Moving In Together: The Bedroom Checklist Nobody Gives You

Most moving-in-together guides cover furniture decisions, splitting bills, and managing different cleaning standards. Almost none of them address what you actually need to set up a bedroom that works well for two adults who are now sharing the same intimate space full-time. This is that guide.
The Bedroom Item Most Couples Wish They Had From Day One
The Bed Decision Is More Important Than It Seems
A queen bed is the minimum comfortable size for two adults. A king is substantially better if the room accommodates it. The difference in sleeping space per person between a queen and a king is significant enough that couples who make the investment in a king consistently report it as one of the best decisions they made when moving in together. If you are buying new, buy the king.
If one person runs hot and the other cold, this is worth solving at the time of setup rather than tolerating indefinitely. A dual-zone electric blanket or two separate duvets eliminates the most common chronic argument in a shared bed.
Acoustic Privacy Is Underestimated
If you are moving into a shared building, an apartment with thin walls, or a house with other occupants, acoustic privacy becomes a new consideration that did not exist when you each had your own space. A door draft stopper, a white noise machine, and curtains that double as sound absorbers are all worth having from the start. Setting this up early means it becomes a normal part of the bedroom rather than something added reactively after a mortifying incident.
A waterproof protective layer for the bed is one of the most practical things two adults moving in together can invest in — it protects an expensive mattress and removes a category of mess-related anxiety from shared intimate life entirely. See it on Amazon.
Storage for Two People
Two adults have roughly double the storage needs of one. Under-bed storage, a second nightstand, closet organization, or an additional dresser — whichever applies to your space — needs to be solved early. The bedroom quickly becomes chaotic if storage is not adequate, and a chaotic bedroom affects sleep and intimacy more than most people expect.
The Conversation About the Bedroom as Shared Space
Having an explicit conversation about what you both want the bedroom to feel like — what its function is, how you want it to look, what you each need from it — is one of the most useful pre-move discussions you can have. This includes the intimate dimension of the bedroom: what you each want in terms of privacy, what you are curious about exploring in a shared space, and how you want to handle practical matters like protection and cleanup.
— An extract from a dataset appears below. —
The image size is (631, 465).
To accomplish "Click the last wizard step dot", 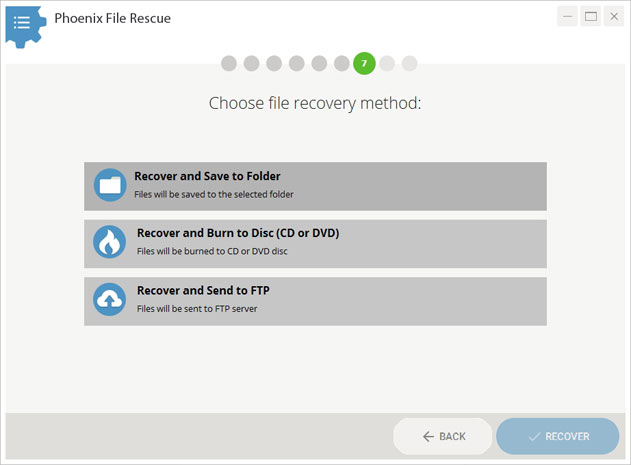I will point(410,63).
Having this conversation upfront is dramatically easier than having it after habits have already formed.
Start Your Shared Bedroom Right
Frequently Asked Questions
What size bed should you get when moving in together?
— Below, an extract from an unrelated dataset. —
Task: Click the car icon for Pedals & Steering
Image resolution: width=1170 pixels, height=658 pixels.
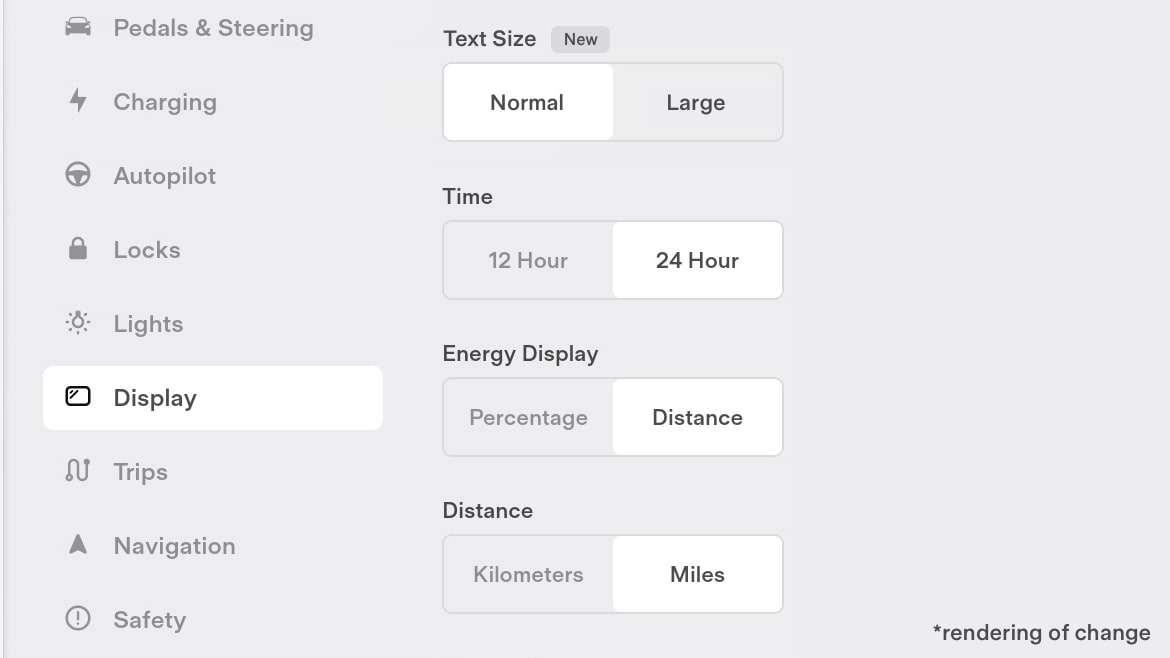Action: click(78, 28)
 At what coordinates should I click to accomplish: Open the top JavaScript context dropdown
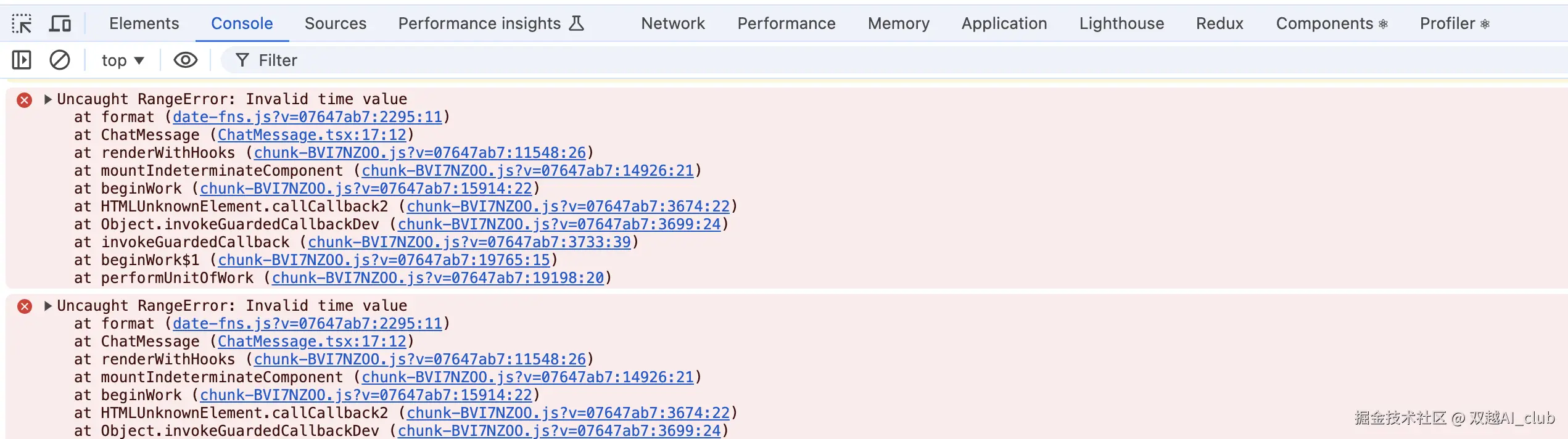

A king is the ideal if your bedroom accommodates it. A queen is the practical minimum. Upgrading from a full or twin to a queen or king is one of the most impactful investments when two people start sharing a bed full-time.
How do you set up a bedroom for two people with different temperatures?
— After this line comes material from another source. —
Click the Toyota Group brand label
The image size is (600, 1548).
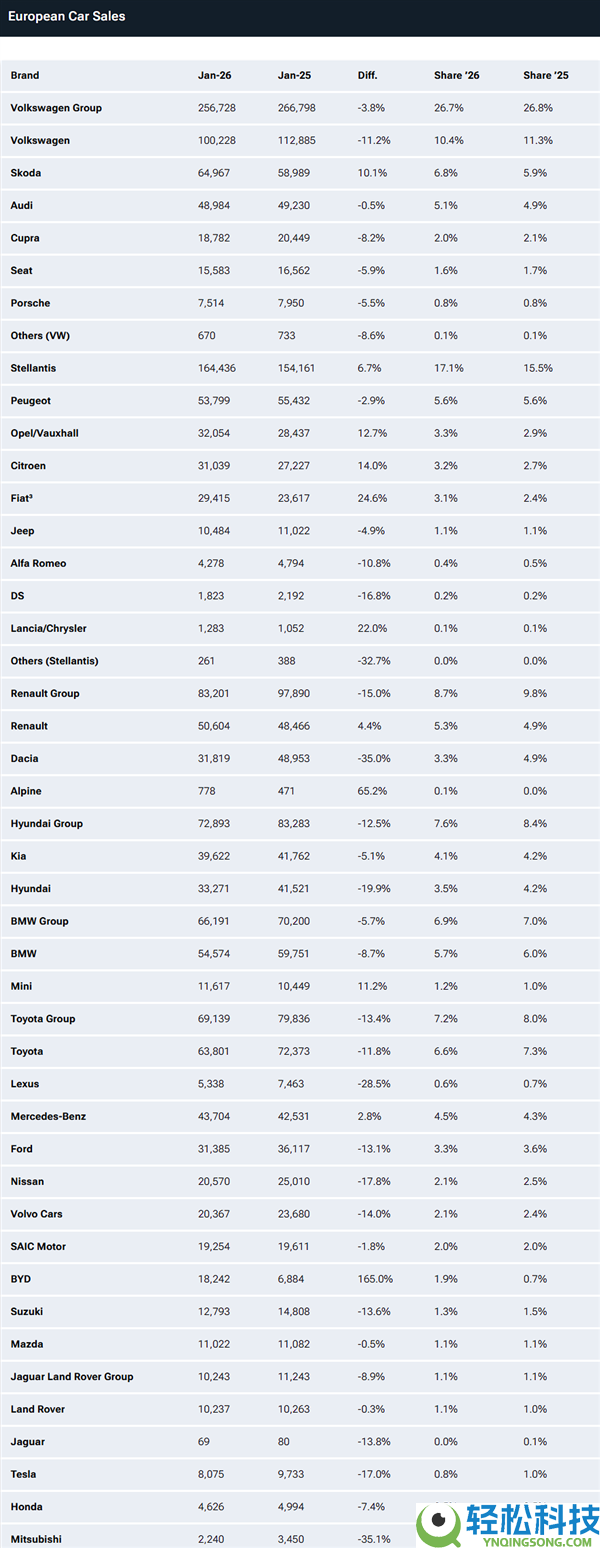tap(43, 1019)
Separate duvets are the simplest solution — each person has their own cover weighted and insulated to their preference. Dual-zone electric blankets are an alternative. This is worth solving explicitly rather than negotiating body temperature every night.
What do you need to buy when moving in together for the bedroom?
Beyond the obvious (shared bed, adequate storage), items that make shared bedroom life work: a white noise machine if privacy is a concern, a waterproof mattress protector, adequate individual storage, blackout curtains if sleep schedules differ, and individual reading lights.
How do you make a bedroom feel like both people’s space?
Give each person a nightstand and bedside area that is theirs to configure. Share decisions about shared items like the duvet cover, curtains, and lighting. Designate some wall or shelf space as individually styled. The bedroom works better as a shared space when each person has some area that is specifically theirs.
What should you discuss about the bedroom before moving in together?
Sleep schedules, temperature preferences, storage needs, how much time each person needs alone, acoustic privacy concerns, and how you both want the bedroom to function as an intimate space. Having these conversations before you are already living together is considerably easier than after habits have formed.